My first memory of an incubator came from kindergarten when our teacher set up a glass box warmed with lightbulbs and filled with eggs. We watched in wonder as industrious chicks pecked their way through shells. The warm, protective space offered those fuzzy creatures a better chance at survival.
While incubator kitchens, industrial, stainless steel-outfitted work spaces, are considerably less warm and fuzzy, their function isn’t all that different from those chicks’ first home. In these certified kitchens, fledgling food businesses can test their wings without having to bear huge financial risk. For affordable fees, entrepreneurs can rent facilities to whip up food products they want to take public. Small businesses can “grow” into success with the help of the incubator kitchen.
While the state Health Department doesn’t have official records of just how many incubator kitchens exist in Hawaii, there are at least several on Oahu, including facilities at Pacific Gateway Center in Kalihi, the Waimanalo Homestead Community Association center and now the Papakolea Community Development Corp.’s community center, at Papakolea Community Park.
After 15 years of research, planning and building, the Papakolea kitchen was opened to the community a few weeks ago with a celebration for which food was made in-house.
“It felt pretty magical to be in the kitchen,” says Davit Soo, 21, a Papakolea resident and culinary student at Kapiolani Community College, who made Sweet Potato Kalua Pork Cakes there. “I think this will be amazing for the community. It’s all about opportunity, and this is one.”
Indeed, top priority is for the kitchen to create economic opportunities for Papakolea families.
“The desire was to provide a place for family-based caterers from Papakolea,” says Puni Kekauoha, executive director of Papakolea Community Development Corp., which focuses on economic development for residents. “We want Papakolea caterers to be anchor tenants.”
At the center, area caterers will find assistance in developing business plans, technical support and information on health regulations and state permits.
Plans for use of the $300,000 certified kitchen, funded by the Kahiau Foundation Fund of the Hawaii Community Foundation, include programs focusing on health, wellness and education for keiki and kupuna.
Adrienne Dillard, executive director of Kula No Na Poe Hawaii, who oversees those programs in Papakolea, wants to use the kitchen to prepare food for kupuna who frequent the center.

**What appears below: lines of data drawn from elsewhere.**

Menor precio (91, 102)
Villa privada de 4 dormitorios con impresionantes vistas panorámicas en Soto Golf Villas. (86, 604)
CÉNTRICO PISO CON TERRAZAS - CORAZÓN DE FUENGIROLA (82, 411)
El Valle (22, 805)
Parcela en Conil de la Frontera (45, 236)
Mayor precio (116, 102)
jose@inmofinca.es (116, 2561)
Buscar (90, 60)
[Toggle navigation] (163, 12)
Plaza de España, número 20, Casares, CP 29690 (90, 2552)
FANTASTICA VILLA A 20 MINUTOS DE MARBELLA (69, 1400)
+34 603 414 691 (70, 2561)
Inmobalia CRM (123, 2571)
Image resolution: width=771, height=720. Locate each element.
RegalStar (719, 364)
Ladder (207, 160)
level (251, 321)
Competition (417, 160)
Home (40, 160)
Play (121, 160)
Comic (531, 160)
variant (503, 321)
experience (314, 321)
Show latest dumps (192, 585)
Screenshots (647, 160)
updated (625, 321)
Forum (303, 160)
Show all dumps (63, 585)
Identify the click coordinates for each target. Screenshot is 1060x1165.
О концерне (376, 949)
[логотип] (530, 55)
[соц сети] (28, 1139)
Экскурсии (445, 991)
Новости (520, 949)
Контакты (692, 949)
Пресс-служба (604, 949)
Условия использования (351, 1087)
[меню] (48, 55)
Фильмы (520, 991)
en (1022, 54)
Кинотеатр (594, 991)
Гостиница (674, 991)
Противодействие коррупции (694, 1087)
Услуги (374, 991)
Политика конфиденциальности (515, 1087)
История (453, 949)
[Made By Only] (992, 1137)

She also has plans for a concession run by children attending after-school programs there. A garden-to-plate initiative could be folded into the concession project.
The kitchen will also be rented for private functions, club fundraisers and to food truck vendors. Funds raised would benefit the center.

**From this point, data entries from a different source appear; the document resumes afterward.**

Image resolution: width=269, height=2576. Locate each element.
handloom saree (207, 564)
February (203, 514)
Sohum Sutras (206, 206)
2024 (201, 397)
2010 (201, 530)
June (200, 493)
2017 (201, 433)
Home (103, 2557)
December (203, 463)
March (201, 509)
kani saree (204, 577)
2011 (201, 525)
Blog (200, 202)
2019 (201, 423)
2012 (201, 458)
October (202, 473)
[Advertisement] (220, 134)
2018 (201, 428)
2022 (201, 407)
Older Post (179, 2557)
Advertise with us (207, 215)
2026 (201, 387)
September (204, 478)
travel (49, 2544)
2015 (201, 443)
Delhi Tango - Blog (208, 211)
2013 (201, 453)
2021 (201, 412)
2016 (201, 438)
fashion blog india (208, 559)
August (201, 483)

The Papakolea community is collectively creating policies for the kitchen, which will formally open in January.
Though there are different ways to run an incubator kitchen, Papakolea seems to have an approach similar to the Waimanalo Homestead Community Association, which opened its kitchen in 2007. Both groups share a focus on economic development, says association president Paul Richards.
Since the Department of Hawaiian Home Lands owns land comprising Waimanalo and Kaiona beach parks, the association hopes homesteaders will get first priority to run beach concessions. That means readying prospective vendors with the kind of business support Papakolea is set to provide.
At PacificGateway Center, hundreds of businesses have passed through the Kalihi incubator kitchens since the center opened in 2003, says executive director Tin Myaing Thein.
The facilities are also used by church groups for fundraisers, families holding weddings or other large functions and organizations that want to feed the homeless. State law requires that such food be prepared in a certified kitchen.
“All kinds of people are doing different things,” Thein says.
Gerry Nakashima, owner of Cold Fyyre artisan ice cream, has produced his product at Pacific Gateway for four years. He says the incubator kitchen made his venture much easier to launch.
“It’s a blessing to have a place like this to get started,” he says.
Kekauoha says folks outside the Papakolea community are already asking to rent their kitchen.
“Lots of people are calling, from as far as Kapolei. There’s a huge demand,” she says.
But those folks will have to get in line behind residents like Cecilia Silva, 79, who moved to Papakolea in 1946.
Silva was one of the few folks to use the kitchen at the celebration several weeks ago. She was invited because she’s been feeding the community for decades.
“I cook every first Thursday for the lomilomi group at the center — meatloaf, Hawaiian food. And when I’m asked, I cook for the kupuna group — stew and luau, and chicken long rice,” she says. “I started catering in 1961 with my brother for a family that lived next to the park. Eventually it went on and on.”
For the longtime cook, the new facility is dazzling.
“We’ve never had a kitchen beautiful like this. It’s new and clean and big,” she says. “I wish everybody who loves to cook can make a family gathering and cook in this kitchen. It was donated to us. Use it and enjoy it.”